Я не на шутку растерялся и молчал. Да и что я мог сказать? Действительно, простофиля. Только теперь я сообразил, что не знаю фамилию Мелани. И это непростительная оплошность. Я попытался подавить вдруг накативший на меня панический страх. Что, если Робер окажется прав?!

– Д-да… – Я замялся.

– Малыш, малыш… Ну, видно, дело твое труба, – вздохнул Робер.

Затем он прочитал мне небольшую лекцию на тему: почему наша жизнь – это не кино, в котором люди находят друг друга, потом теряют, потом через неделю вдруг, совершенно случайно, встречаются у фонтана Треви – потому как оба, синхронно, решили пойти туда в один и тот же день и час, чтобы бросить монетку в фонтан, загадав желание.

– Но я же знаю, где она живет, – упрямо повторил я. И вдруг моему мысленному взору явилась картина: длинный список фамилий возле кнопок домофона, там, у ворот дома на улице Бургонь. – Если по какой-то причине она через неделю не появится, я могу пойти к ее дому, расспросить людей. Но я уверен, она придет. Чувство мне говорит, что она придет. А в этих вещах ты, Робер, ничего не смыслишь.

– Ну-ну. Ладно. Может быть. Будем надеяться, все пойдет по плану. – Он недоверчиво хмыкнул. – А если нет, тебе только и останется стоять столбом на парижских мостах и дожидаться, пока однажды вечером на один из них не придет Мелани. Ты же сказал, она любит мосты…

Мелани оставила в «Синема парадиз» письмо для меня. В тот же день. Это был триумф! Но и некоторое огорчение. Триумф – потому что мой друг попал пальцем в небо. Огорчение – потому что меня не было на месте и я не получил письмо лично из рук в руки. Был бы, так еще раз до отъезда увидел бы Мелани. И уж в этот раз не позабыл бы попросить телефон!
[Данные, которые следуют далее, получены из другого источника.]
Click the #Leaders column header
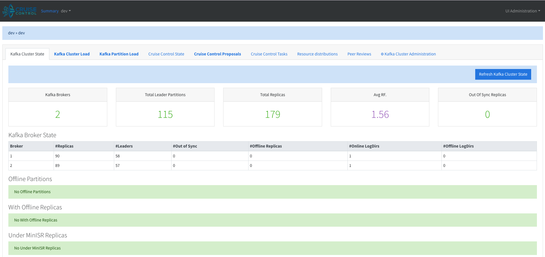 tap(124, 146)
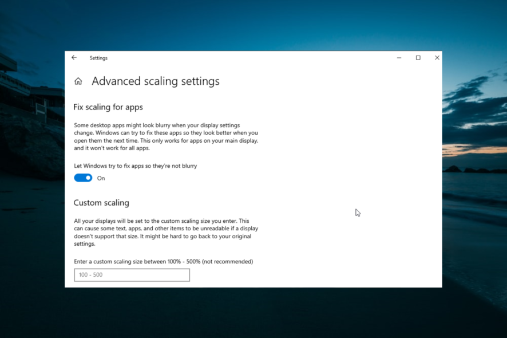Click the custom scaling warning text
The height and width of the screenshot is (338, 507).
(166, 228)
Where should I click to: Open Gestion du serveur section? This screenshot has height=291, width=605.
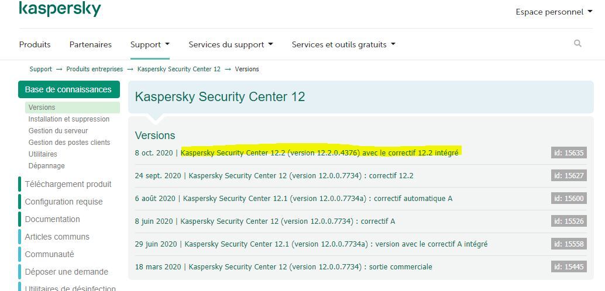[59, 131]
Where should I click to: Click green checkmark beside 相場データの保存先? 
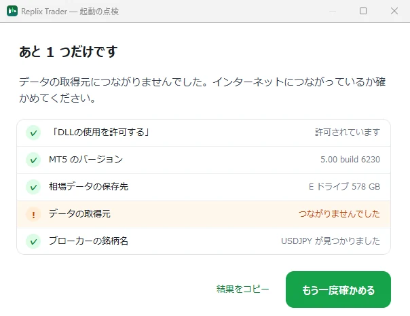click(x=33, y=187)
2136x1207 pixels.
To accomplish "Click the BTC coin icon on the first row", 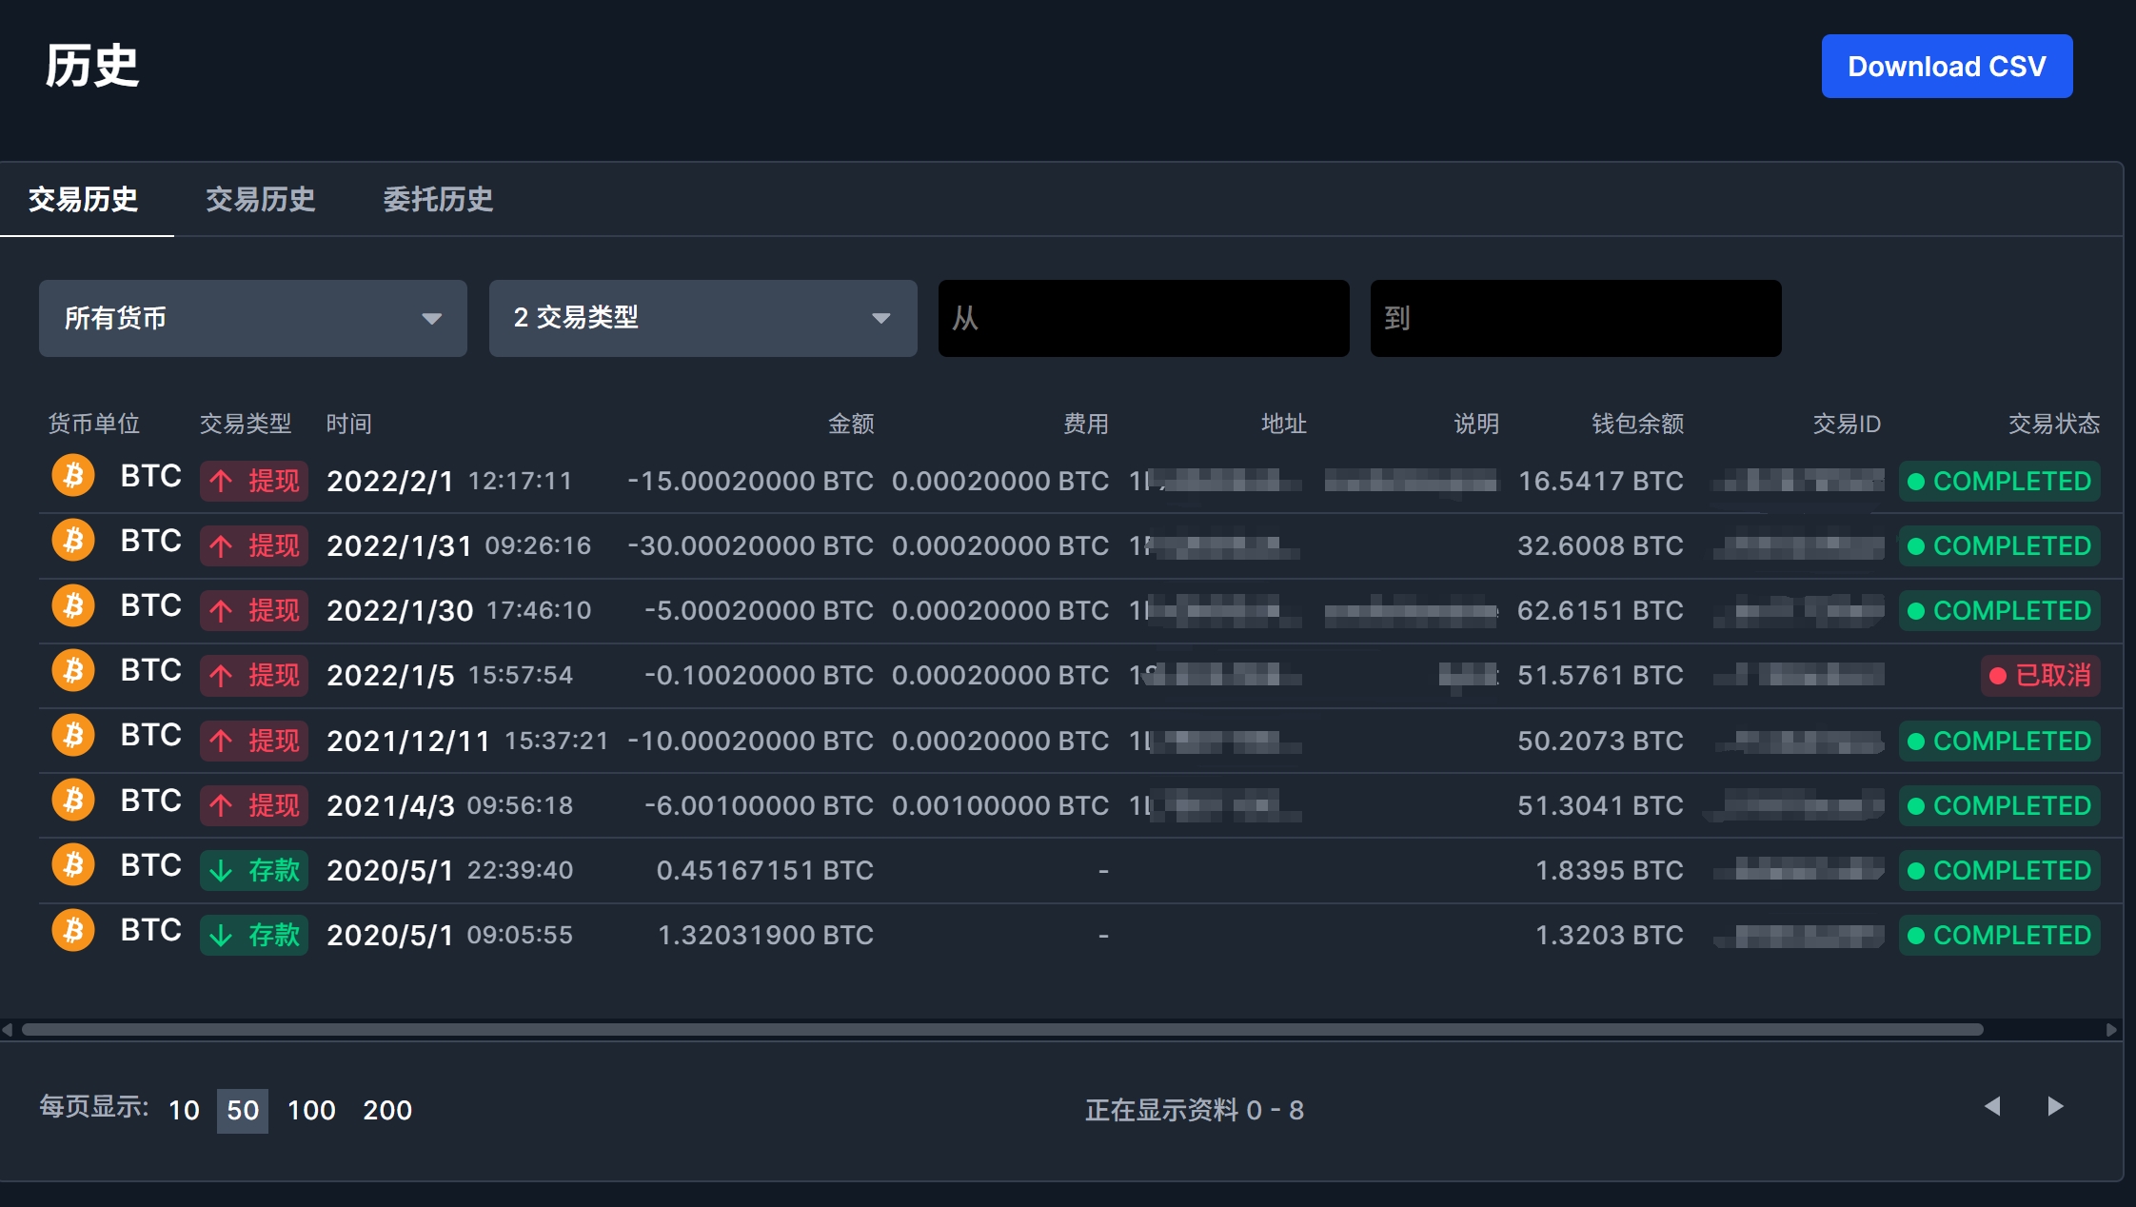I will pos(72,476).
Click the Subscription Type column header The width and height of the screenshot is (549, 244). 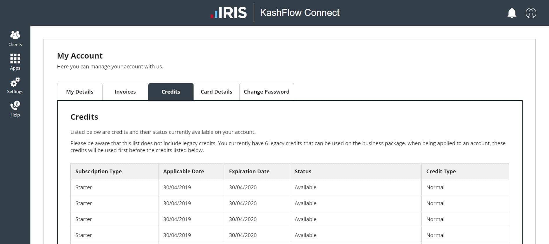click(99, 171)
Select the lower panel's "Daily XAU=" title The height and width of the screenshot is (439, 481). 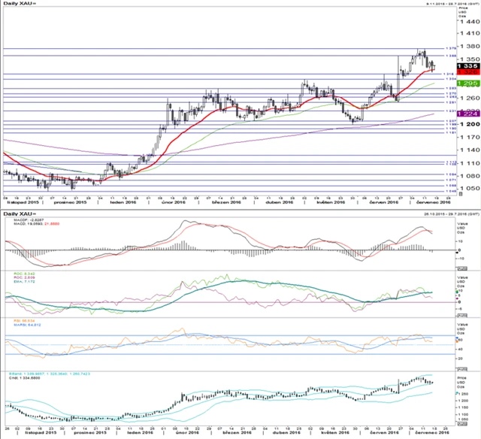point(17,214)
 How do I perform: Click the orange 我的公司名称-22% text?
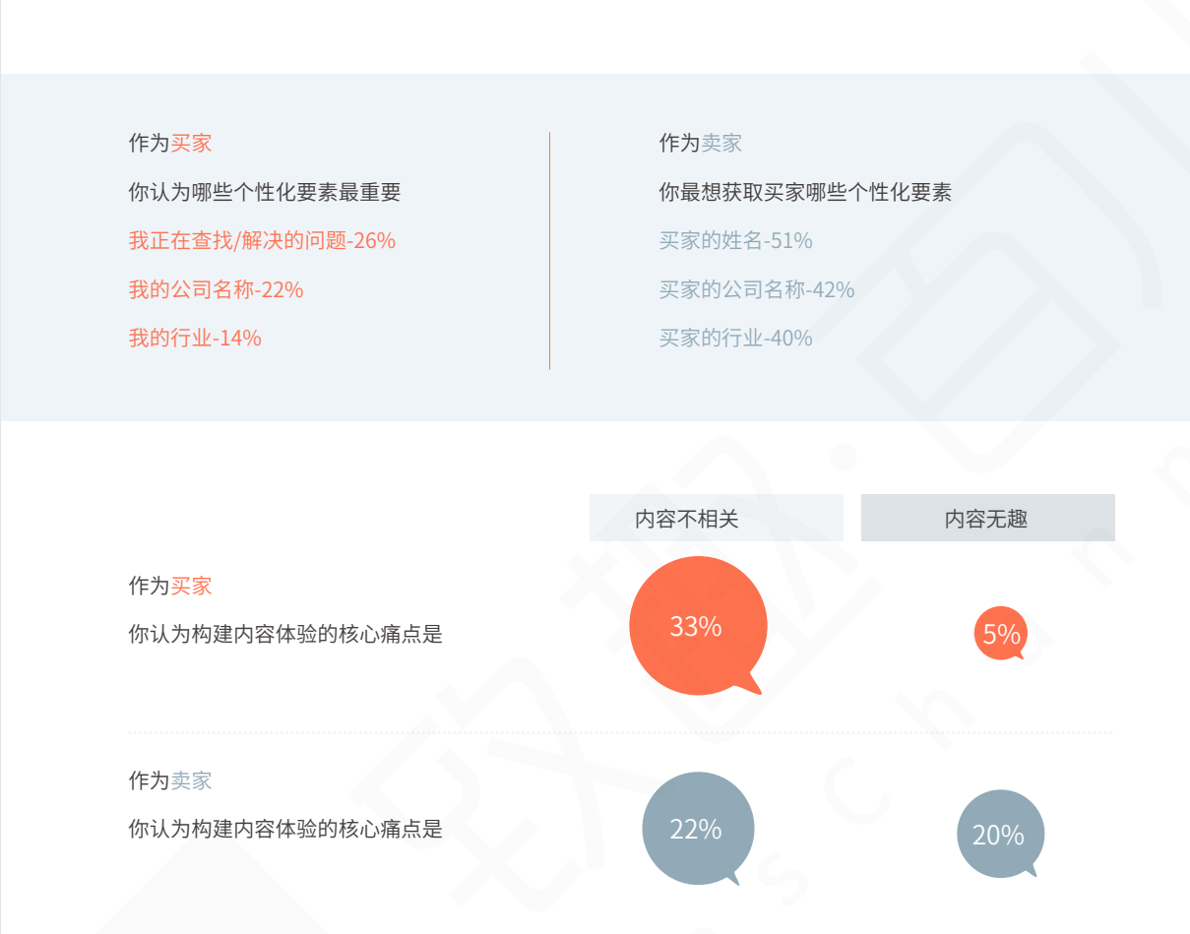click(216, 289)
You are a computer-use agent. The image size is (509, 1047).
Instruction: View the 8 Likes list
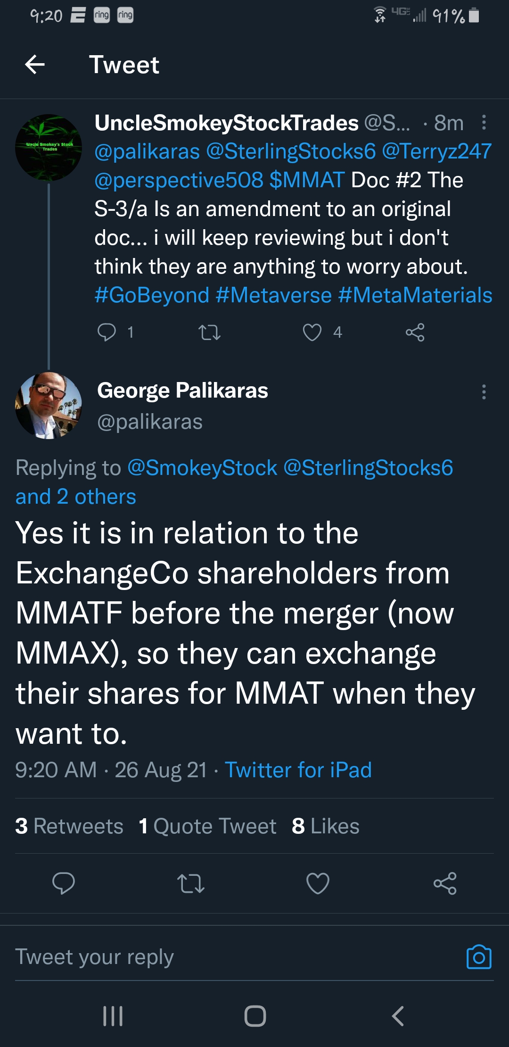325,826
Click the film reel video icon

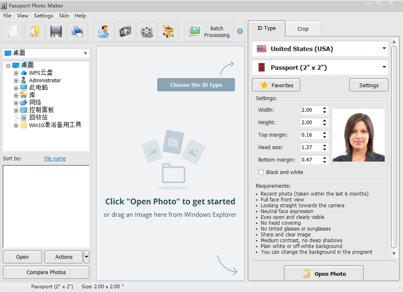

А в действительности Франсуа молча протянул мне белый конверт, когда я в пять часов пришел в кинотеатр. Я удивленно повертел в руках конверт, на котором стояло только мое имя.

– Что это?

– От женщины в красном плаще, – преспокойно сообщил Франсуа и, поправив круглые очки в никелированной оправе, посмотрел на меня как-то особенно внимательно. – Она спросила Алена, потом оставила вот это письмо.

– Спасибо.

Я чуть не бегом бросился в кинозал, где в это время еще никого не было. Торопливо разорвал конверт, с отчаянной мыслью, что сейчас узнаю что-то прекрасное. Но увидел совсем короткое послание. Мигом пробежав темно-синие, написанные от руки строчки, я облегченно вздохнул и тогда уж прочитал не спеша, слово за словом.

Милый Ален!

Ты ведь благополучно добрался до дому вчера? Больше всего мне хотелось бы проводить тебя до улицы Юниверсите, но тогда бы мы всю ночь так и бродили туда и обратно, а мне утром надо было встать пораньше. И все равно я не спала. Поднялась в квартиру – и уже соскучилась по тебе. А проснувшись утром, когда поглядела в окно и увидела старый каштан, вдруг почувствовала, что я очень счастлива. Совсем не знаю, застану ли тебя в кинотеатре (это было бы самое прекрасное, конечно!) или просто подсуну письмо под решетку на двери, чтобы ты сразу его заметил. Это маленький привет от меня перед отъездом. Ален, я не любительница приключений, но я так радуюсь следующей среде, встрече с тобой и всему, что еще случится в будущем.

Целую тебя,

М.

Она написала: «Я не любительница приключений» – это меня тронуло, несмотря на то что эти слова – цитата. А может, как раз потому и тронуло. Цитата из фильма «Зеленый луч», который шел у нас вчера. Эти слова говорит Дельфина, отшивая своих ухажеров: «Я не любительница приключений».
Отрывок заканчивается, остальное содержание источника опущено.